Tako-tsubo following transphenoidal pituitary surgery

Zac-Varghese, S., Mendoza, N.



A 61 year old lady was admitted for an elective transphenoidal pituitary surgery (TSPS) to remove a pituitary non-functioning adenoma causing bitemporal hemianopia. She was referred as a private patient having come from a country with significant political upheaval and a healthcare system in crisis. She was seen pre-operatively and was well. Her past medical history included Familial Mediterranean Fever and inflammatory bowel syndrome. She was a non-smoker and did not drink any alcohol


The TSPS was uneventful and the pituitary tumour easily identified and removed. The operation lasted approximately one hour during which time her observations were stable. Six hours following the operation she complained of chest pain. This was central and crushing in nature.

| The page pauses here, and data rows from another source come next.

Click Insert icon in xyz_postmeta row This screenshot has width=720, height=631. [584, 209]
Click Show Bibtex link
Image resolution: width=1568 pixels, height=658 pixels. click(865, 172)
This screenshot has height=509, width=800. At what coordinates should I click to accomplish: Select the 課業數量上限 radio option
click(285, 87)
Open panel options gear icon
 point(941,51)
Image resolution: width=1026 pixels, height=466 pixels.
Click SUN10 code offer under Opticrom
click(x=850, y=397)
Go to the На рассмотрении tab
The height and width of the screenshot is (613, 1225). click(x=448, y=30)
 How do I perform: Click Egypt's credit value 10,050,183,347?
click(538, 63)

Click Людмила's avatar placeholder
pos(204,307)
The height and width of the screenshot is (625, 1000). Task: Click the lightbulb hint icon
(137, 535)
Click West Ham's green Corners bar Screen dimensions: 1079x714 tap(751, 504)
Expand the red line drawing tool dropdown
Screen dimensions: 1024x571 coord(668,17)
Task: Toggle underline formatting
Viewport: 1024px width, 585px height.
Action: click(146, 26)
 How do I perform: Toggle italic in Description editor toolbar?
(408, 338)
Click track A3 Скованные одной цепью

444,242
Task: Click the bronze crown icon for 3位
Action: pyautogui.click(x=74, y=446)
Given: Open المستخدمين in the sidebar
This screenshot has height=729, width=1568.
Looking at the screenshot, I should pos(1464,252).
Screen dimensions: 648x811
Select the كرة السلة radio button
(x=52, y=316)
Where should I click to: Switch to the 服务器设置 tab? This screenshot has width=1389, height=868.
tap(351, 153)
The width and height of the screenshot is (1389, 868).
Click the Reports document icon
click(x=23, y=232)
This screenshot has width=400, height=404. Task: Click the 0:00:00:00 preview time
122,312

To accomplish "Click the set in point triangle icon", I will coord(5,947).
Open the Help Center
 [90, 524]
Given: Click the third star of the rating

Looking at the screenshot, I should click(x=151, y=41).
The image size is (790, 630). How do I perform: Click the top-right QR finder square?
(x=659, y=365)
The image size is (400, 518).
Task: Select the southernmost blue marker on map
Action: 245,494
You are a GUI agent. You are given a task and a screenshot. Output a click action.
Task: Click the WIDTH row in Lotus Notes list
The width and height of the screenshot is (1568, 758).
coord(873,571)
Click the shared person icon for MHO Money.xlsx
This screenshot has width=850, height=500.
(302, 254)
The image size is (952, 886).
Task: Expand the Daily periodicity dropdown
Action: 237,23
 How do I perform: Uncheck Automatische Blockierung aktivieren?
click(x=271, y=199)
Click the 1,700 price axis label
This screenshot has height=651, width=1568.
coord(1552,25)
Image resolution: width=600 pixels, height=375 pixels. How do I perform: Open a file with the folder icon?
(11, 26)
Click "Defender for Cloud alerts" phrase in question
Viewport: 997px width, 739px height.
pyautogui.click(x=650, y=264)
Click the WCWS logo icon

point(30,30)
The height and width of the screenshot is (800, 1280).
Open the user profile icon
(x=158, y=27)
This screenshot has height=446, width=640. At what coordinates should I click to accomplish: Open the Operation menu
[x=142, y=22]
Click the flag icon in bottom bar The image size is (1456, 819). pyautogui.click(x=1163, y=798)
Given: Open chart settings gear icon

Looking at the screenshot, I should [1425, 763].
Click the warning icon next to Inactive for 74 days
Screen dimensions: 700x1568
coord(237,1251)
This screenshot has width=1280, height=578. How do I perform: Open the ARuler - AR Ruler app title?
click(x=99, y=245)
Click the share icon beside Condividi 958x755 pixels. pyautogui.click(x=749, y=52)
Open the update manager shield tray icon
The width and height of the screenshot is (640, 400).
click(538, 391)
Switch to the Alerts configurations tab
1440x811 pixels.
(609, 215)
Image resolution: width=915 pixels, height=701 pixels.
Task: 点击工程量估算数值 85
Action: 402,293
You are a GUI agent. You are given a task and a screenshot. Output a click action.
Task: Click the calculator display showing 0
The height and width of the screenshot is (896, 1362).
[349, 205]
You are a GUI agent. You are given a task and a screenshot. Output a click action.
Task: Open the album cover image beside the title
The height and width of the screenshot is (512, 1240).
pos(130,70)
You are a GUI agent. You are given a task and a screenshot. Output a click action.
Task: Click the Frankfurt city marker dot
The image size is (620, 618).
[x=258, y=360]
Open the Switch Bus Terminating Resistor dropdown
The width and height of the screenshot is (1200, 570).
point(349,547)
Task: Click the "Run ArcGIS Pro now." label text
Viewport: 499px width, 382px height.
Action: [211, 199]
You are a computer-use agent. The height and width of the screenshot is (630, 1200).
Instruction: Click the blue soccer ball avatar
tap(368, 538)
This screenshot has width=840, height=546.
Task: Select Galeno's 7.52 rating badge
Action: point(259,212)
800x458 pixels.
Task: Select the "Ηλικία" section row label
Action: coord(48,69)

The medical team were called an ECG revealed new left bundle branch block (LBBB). Aspirin, beta blockers and a statin were started and an angiogram was arranged. A laboratory measured troponin was 400 and this rose to 1958 at 12 hours. The angiogram did not reveal any atheromatous lesions or occlusion and a diagnosis of Tako-tsubo was suspected. ECHO and cardiac MRI were carried out. The ECHO revealed anterior wall, anterior and distal septal hypokinesia and mild to moderately reduced LV systolic function. There was good posterior wall function.



In view of these findings, a diagnosis of Tako-tsubo was made. Further questioning revealed that in addition to the stress caused by the operation and the political situation at home, she also had some family problems and the cumulative effect of these physical and emotional stressors most likely led to the post-operative events.